***** Extracted data
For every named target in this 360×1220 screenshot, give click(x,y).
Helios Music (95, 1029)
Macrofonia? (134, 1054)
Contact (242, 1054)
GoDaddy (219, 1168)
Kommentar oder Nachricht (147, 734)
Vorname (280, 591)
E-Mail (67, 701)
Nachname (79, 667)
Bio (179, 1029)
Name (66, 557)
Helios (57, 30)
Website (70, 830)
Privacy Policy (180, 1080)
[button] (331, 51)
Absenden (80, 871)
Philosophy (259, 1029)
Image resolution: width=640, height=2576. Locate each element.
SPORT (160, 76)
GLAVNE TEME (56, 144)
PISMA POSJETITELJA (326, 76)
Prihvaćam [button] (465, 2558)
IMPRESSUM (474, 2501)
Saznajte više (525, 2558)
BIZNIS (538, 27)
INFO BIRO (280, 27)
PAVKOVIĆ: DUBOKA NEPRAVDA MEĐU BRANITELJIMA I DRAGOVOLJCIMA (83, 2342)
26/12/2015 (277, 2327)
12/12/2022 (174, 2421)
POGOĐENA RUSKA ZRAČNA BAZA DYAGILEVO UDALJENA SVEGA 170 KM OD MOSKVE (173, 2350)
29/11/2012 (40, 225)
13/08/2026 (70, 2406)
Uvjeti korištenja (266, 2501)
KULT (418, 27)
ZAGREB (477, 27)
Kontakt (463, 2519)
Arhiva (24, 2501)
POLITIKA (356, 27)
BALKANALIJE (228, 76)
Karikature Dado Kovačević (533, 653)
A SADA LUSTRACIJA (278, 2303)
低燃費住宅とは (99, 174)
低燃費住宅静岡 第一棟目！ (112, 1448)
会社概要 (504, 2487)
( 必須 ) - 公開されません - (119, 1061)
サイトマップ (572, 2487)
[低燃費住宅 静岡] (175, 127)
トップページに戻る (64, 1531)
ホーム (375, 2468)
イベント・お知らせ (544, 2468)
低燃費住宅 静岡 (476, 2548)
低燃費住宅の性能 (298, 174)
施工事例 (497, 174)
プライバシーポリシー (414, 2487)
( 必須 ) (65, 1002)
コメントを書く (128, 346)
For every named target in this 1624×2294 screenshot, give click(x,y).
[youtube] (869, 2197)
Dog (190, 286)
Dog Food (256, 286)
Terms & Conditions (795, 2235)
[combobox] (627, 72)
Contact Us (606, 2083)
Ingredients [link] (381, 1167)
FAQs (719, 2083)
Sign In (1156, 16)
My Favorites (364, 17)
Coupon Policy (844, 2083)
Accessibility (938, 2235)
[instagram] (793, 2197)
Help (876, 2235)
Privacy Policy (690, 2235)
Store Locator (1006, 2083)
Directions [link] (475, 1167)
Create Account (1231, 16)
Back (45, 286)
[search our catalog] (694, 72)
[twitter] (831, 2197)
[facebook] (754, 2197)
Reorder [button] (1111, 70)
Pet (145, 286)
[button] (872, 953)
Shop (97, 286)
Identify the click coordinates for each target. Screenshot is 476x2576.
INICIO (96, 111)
**********
> **Work instruction**: From the line containing "低燃費住宅の性能 (298, 174)" down to the end of the listing above, return each line exactly as it appears and nothing more.

> **Task result**:
低燃費住宅の性能 (298, 174)
施工事例 (497, 174)
プライバシーポリシー (414, 2487)
( 必須 ) (65, 1002)
コメントを書く (128, 346)
For every named target in this 1624×2294 screenshot, give click(x,y).
[youtube] (869, 2197)
Dog (190, 286)
Dog Food (256, 286)
Terms & Conditions (795, 2235)
[combobox] (627, 72)
Contact Us (606, 2083)
Ingredients [link] (381, 1167)
FAQs (719, 2083)
Sign In (1156, 16)
My Favorites (364, 17)
Coupon Policy (844, 2083)
Accessibility (938, 2235)
[instagram] (793, 2197)
Help (876, 2235)
Privacy Policy (690, 2235)
Store Locator (1006, 2083)
Directions [link] (475, 1167)
Create Account (1231, 16)
Back (45, 286)
[search our catalog] (694, 72)
[twitter] (831, 2197)
[facebook] (754, 2197)
Reorder [button] (1111, 70)
Pet (145, 286)
[button] (872, 953)
Shop (97, 286)
Identify the click coordinates for each target. Screenshot is 476x2576.
INICIO (96, 111)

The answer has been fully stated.